BY JANET C. WETZEL
The Cincinnati Enquirer
MIDDLETOWN -- Taxpayers might wind up spending $18 million to raze the roof over downtown shopping.
City commissioners are studying a plan that would remove the canopy from the City Centre Mall, a shopping center plagued with vacant storefronts and struggling businesses.
The city commission will discuss the plan at its meeting today. But a dispute is brewing among business owners over whether the city's plan will save the struggling mall, which has about two dozen tenants. The cure could kill them, some merchants say.
The canopy was put in place in the mid-1970s at a cost of about $3 million, most of which was paid for by the federal government. It was described by one city official Monday as "one of the biggest white elephants I've seen government fund in the history of Middletown."
"We've wasted money on this mistake year after year," said Jim Armbruster, city commission chairman.
The climate-controlled mall is thought to be one of the first in the country to have incorporated existing streets and buildings under one roof.
It also is one of the last of its kind in existence, according to Charles VanRenterghem, director of The Downtown Middletown Partnership Inc., a non-profit organization that is working to revitalize downtown.

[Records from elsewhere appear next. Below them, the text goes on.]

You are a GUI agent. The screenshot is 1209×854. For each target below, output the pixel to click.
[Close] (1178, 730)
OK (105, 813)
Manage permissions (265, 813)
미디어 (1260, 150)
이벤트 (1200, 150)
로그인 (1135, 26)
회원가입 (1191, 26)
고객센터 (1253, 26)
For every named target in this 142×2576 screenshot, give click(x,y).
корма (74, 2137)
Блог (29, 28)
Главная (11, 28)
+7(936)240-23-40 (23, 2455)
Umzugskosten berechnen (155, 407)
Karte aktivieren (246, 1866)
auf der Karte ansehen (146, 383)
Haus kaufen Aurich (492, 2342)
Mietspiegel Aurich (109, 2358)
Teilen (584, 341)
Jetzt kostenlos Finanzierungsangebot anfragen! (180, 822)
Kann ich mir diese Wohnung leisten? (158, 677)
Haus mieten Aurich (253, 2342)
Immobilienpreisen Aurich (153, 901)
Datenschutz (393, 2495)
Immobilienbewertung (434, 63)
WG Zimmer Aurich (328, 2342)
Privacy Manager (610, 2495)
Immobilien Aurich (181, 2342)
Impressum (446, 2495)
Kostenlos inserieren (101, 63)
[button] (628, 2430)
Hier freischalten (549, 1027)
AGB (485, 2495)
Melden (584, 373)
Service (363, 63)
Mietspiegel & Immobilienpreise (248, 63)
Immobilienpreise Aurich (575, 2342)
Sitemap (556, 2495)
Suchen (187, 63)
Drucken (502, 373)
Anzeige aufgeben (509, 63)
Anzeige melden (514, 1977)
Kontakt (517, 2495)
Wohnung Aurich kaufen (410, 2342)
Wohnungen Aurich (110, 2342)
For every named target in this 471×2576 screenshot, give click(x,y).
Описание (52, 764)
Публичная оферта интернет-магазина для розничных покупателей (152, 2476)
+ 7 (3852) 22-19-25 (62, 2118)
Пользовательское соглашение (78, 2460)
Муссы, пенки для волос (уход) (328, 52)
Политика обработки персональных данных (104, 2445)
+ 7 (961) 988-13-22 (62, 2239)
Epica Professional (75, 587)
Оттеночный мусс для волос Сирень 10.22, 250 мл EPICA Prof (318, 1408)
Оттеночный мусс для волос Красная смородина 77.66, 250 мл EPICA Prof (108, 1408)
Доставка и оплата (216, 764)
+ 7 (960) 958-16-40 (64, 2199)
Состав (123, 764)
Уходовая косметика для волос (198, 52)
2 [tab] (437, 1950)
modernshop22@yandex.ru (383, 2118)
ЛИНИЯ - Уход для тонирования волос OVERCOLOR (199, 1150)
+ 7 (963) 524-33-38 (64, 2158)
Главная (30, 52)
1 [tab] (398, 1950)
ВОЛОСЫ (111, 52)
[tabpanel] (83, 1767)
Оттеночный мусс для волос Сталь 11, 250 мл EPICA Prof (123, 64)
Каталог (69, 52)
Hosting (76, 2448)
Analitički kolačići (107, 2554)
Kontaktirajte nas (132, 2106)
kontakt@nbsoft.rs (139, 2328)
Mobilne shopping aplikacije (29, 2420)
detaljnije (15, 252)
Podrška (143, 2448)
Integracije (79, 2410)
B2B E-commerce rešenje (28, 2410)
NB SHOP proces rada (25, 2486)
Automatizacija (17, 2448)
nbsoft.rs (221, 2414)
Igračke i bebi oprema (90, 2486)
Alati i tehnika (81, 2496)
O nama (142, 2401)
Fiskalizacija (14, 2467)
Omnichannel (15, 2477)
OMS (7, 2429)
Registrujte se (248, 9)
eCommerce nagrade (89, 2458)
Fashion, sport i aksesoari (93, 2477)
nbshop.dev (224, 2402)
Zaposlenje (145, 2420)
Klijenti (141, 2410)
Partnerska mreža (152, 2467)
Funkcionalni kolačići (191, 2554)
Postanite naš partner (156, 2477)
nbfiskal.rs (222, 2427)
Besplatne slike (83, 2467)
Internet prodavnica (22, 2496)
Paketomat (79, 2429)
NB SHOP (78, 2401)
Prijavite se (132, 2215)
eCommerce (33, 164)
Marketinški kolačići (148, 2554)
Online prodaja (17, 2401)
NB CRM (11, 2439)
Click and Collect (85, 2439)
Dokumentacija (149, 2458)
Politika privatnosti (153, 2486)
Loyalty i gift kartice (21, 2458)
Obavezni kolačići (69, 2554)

The mall has no traditional anchor store; its fortunes seemed to teeter when Swallen's, it's largest tenant, closed in late 1995. Residents and officials say it is poorly lit, lacks trendy stores and has few shoppers.
"It is outdated, inconvenient, uninviting and overall dysfunctional," Mr. VanRenterghem said.
City Manager Ron Olson said officials "intended to create a good, active retail area. What they didn't foresee was all the activity around I-75. Downtown has no hope of competing with that." In addition to removing the roof, the $18 million proposal would restore storefronts and reopen Central Avenue.
Those costs are a bargain, officials say, compared with the estimated $30 million over 20 years that it would cost to repair and maintain the structure.
Still, the mall has its defenders.
"It's not ugly and dark as some people say," said Milton Krumbein, president - owner of Worthmore Clothes, whose store has operated here for 75 years.
He said the estimated two to three years of construction to remove the canopy would destroy the retail businesses.
"If someone wants to buy a suit at Worthmore Clothes, they're not going to put on a hard hat to come in and try it on."